#### Exercise description:
All lines from the one containing "Task: Tap the music note notification icon" through the end of the material below are to be printed exactly, both ends included, minus pictures.

#### Recorded data:

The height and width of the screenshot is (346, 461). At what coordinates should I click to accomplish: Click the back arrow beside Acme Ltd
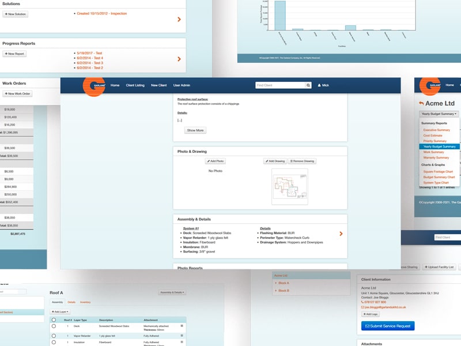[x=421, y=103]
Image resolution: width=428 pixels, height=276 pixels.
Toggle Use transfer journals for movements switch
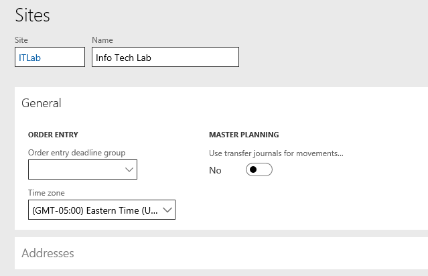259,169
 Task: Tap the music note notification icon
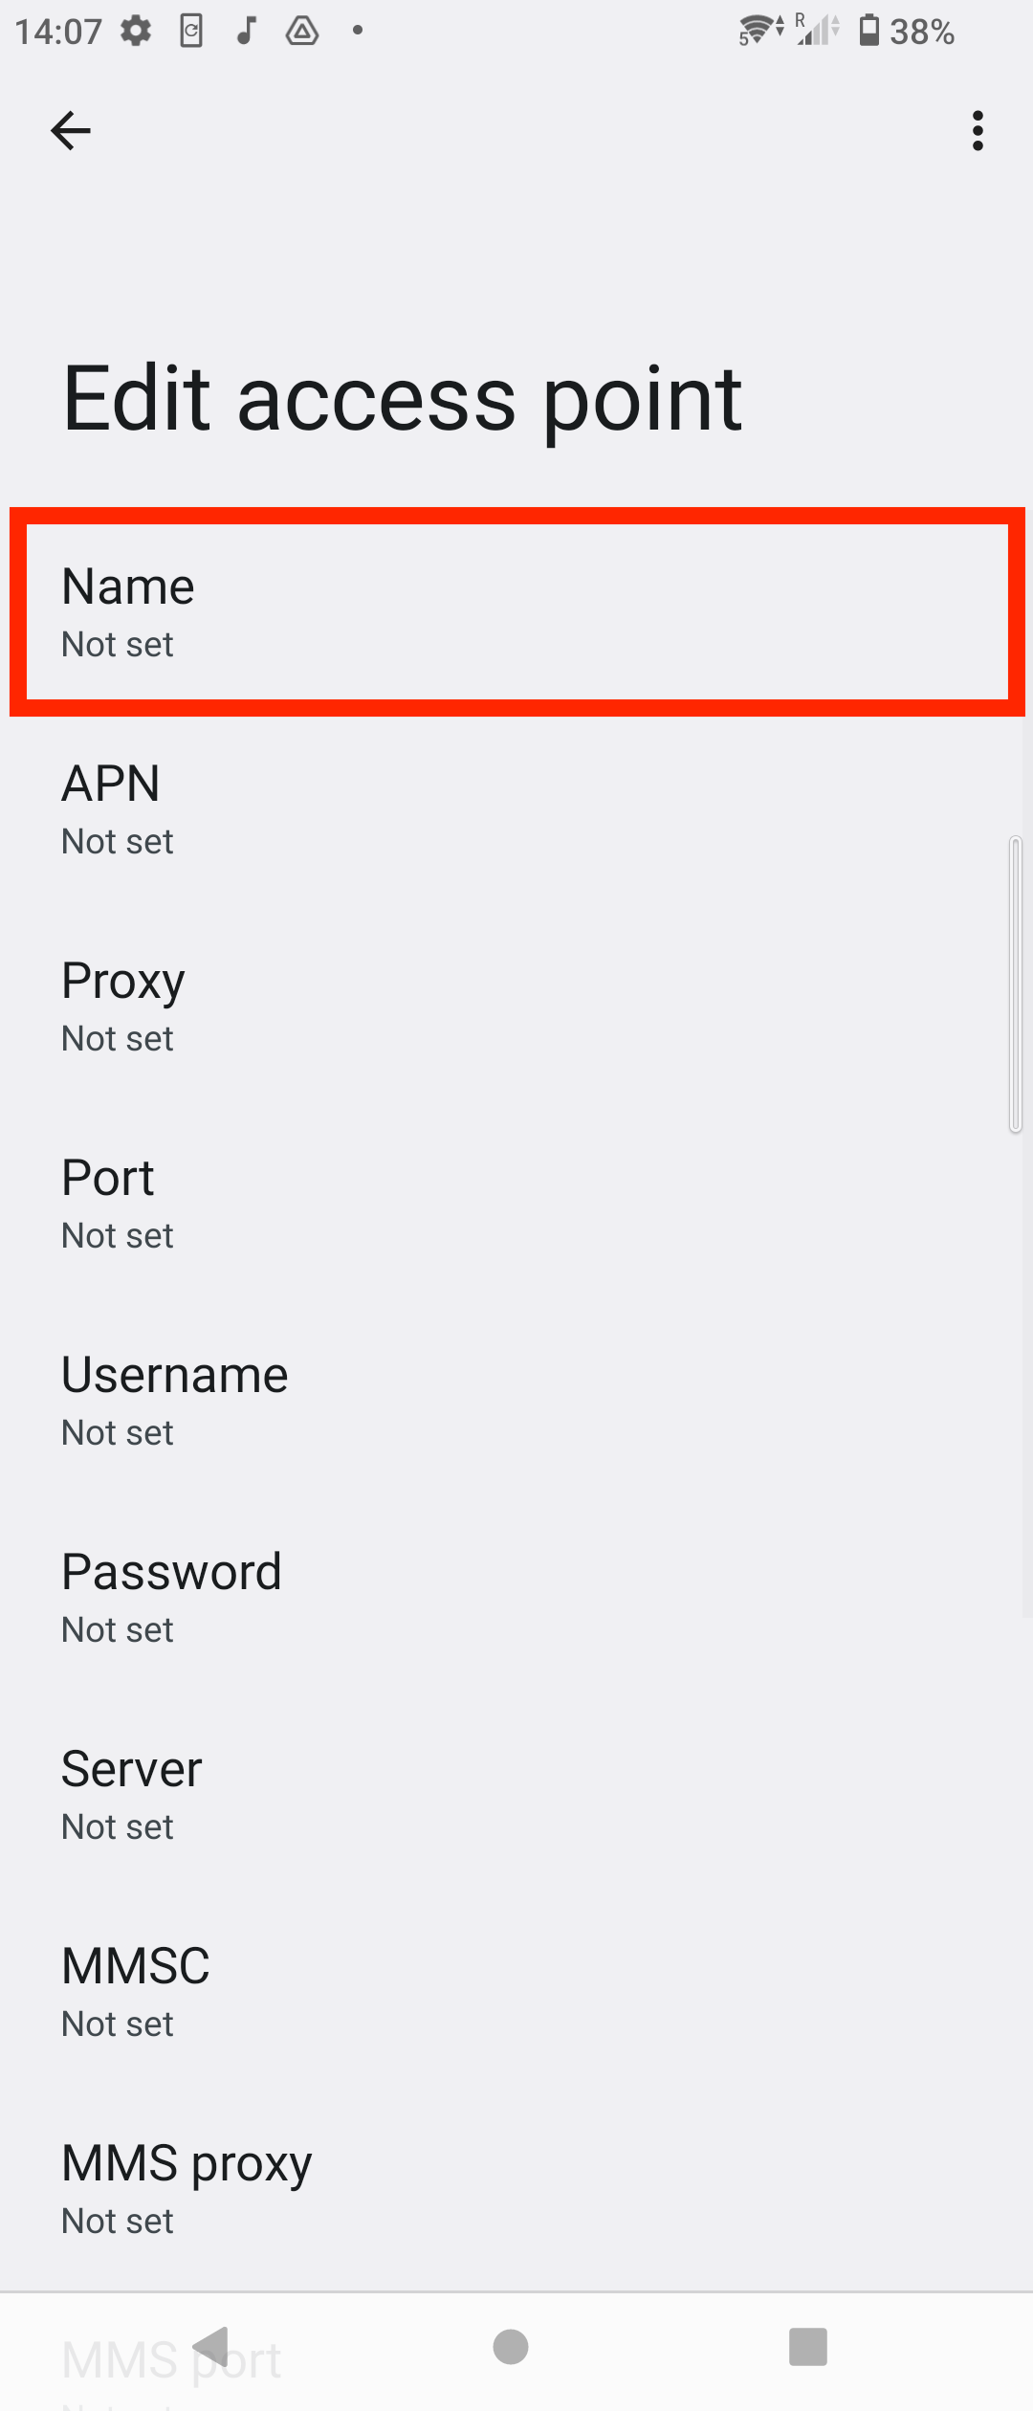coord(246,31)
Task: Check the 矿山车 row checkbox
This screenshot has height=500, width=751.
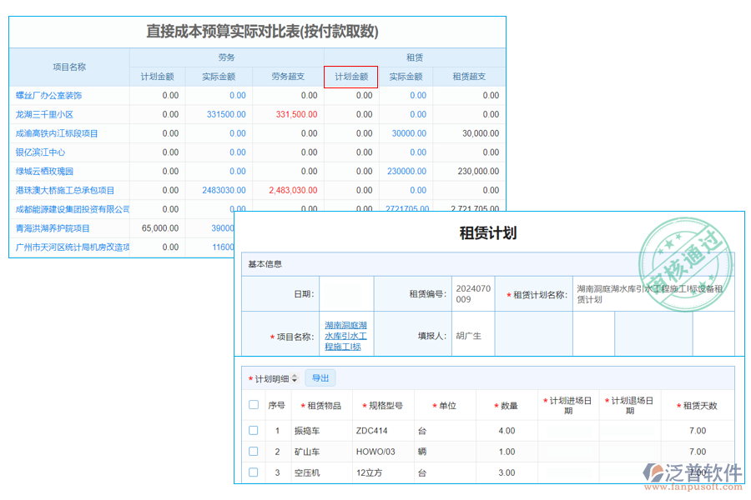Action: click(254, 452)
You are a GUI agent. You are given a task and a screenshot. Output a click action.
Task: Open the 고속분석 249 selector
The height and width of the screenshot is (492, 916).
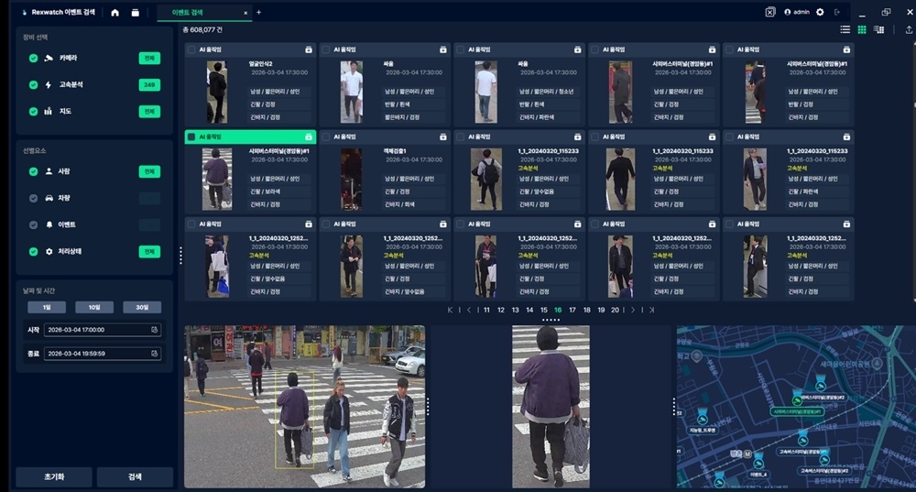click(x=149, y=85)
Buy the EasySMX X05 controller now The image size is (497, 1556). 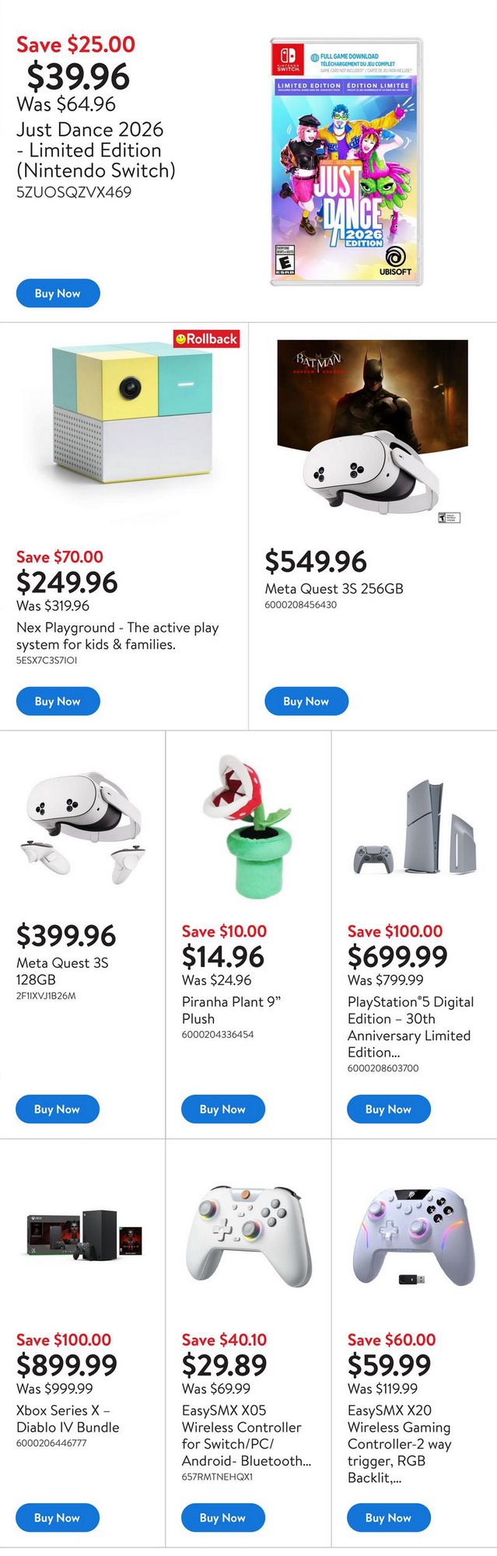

#### Solved problem:
 Task: Tap the music note notification icon
coord(246,31)
Task: Check the 矿山车 row checkbox
This screenshot has height=500, width=751.
Action: click(254, 452)
You are a GUI agent. You are given a task and a screenshot. Output a click action.
Task: Open the 고속분석 249 selector
The height and width of the screenshot is (492, 916).
click(x=149, y=85)
Buy the EasySMX X05 controller now The image size is (497, 1556). 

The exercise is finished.